Document segment:
A year on from the onset of the Covid crisis, Angela Merkel had grim news for Germans this morning: our country is in the midst of a ‘new pandemic’. ‘The British mutation has become dominant,’ she warned, as she announced a strict new lockdown, which will shut almost all shops and churches over Easter.
The new lockdown rules were thrashed out in a tetchy 12-hour meeting between the chancellor and Germany’s state premiers. It used to be EU summits that prevented Merkel from catching some sleep. Not any longer. The leaders struggled to find common ground on an approach to contain the spread of coronavirus, amidst a worrying spike in infections which has seen cases climb to 7,500 a day. Eventually, in the early hours following a lengthy interruption, Merkel prevailed with her idea to shut down most of public life over the holidays.
Many Germans will despair at the announcement, with the rules set to remain in place until 18 April. Churches will be asked to hold services online. No more than five adults from two households will be able to meet over the five-day Easter period. And only some food shops will be allowed to remain open during what is usually a period of festivity in Germany. The ‘emergency brake’ will also halt further re-openings and will apply to areas exceeding 100 new cases per 100,000 people over a seven-day period. If an area has an incidence rate of over 100 for three consecutive days, harsher lockdown measures will once again apply.
In the past few weeks, case numbers have reached levels that authorities say will overburden intensive care units. Merkel warned that Germany needed to ‘break the exponential growth of the third wave’, arguing that her country and Europe face an uphill battle to fight back against the spread of coronavirus variants.

Requirement: Pick up the piece on Germany's Easter lockdown after its last sentence and keep writing it.

Stored data:

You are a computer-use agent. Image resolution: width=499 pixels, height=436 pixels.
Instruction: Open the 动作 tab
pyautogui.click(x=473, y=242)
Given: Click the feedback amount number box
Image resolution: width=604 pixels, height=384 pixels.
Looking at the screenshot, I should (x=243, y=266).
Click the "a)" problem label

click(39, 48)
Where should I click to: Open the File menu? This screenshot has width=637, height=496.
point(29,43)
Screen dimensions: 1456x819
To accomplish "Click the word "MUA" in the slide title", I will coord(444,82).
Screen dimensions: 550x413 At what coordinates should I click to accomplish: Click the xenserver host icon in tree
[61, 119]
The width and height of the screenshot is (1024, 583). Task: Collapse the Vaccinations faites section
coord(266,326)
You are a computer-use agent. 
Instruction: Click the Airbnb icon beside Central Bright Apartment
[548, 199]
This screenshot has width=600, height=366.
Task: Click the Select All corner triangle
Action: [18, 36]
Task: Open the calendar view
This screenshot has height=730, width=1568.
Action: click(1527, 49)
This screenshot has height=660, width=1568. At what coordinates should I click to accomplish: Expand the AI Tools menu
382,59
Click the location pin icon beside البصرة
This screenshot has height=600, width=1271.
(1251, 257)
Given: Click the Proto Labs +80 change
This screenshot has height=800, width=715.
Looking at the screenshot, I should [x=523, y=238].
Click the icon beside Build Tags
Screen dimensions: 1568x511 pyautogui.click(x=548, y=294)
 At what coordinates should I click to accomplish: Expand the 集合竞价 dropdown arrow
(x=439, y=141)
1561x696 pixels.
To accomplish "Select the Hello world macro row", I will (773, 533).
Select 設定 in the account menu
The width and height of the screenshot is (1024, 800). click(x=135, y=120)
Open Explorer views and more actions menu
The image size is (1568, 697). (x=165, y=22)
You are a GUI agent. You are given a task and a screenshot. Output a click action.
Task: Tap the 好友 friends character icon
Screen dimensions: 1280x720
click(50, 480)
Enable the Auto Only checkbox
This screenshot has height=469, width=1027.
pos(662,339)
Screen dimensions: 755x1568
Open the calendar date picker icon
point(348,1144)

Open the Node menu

Solved problem:
‘It really makes you a bit wistful about what we could have already achieved,’ Merkel said, adding that the mutated virus has now ‘basically eaten up’ earlier gains. Germany was in a ‘race against time’ to vaccinate its population, she said.
This vaccination race is proceeding painfully slowly. So far, only around nine per cent of Germany’s population has received at least one shot of the jab. The country – hailed for its early response to Covid-19 – is lagging behind others in the Western world, including Britain and the United States. Hoping for the vaccine to solve all problems could turn out to be an exhausting affair for Germans.
But while Germany’s leaders agreed to the new rules, they could soon pay a heavy price for how this crisis is unfolding. Germany is in the midst of a ‘super election year’ and the restrictive policies could dent re-election prospects, even if, for now, recent surveys show that many Germans are still in favour of harsh measures.
Despite these concerns, the powerful state premiers have not managed to find any viable alternatives to Merkel’s strategy. Instead, they remain supportive – at least in public – of the view that life and human interactions in Germany should be reduced to the absolute minimum. It seems that, for now, locking down again is the least worst option. But how much longer will Germans tolerate their lives being put on hold?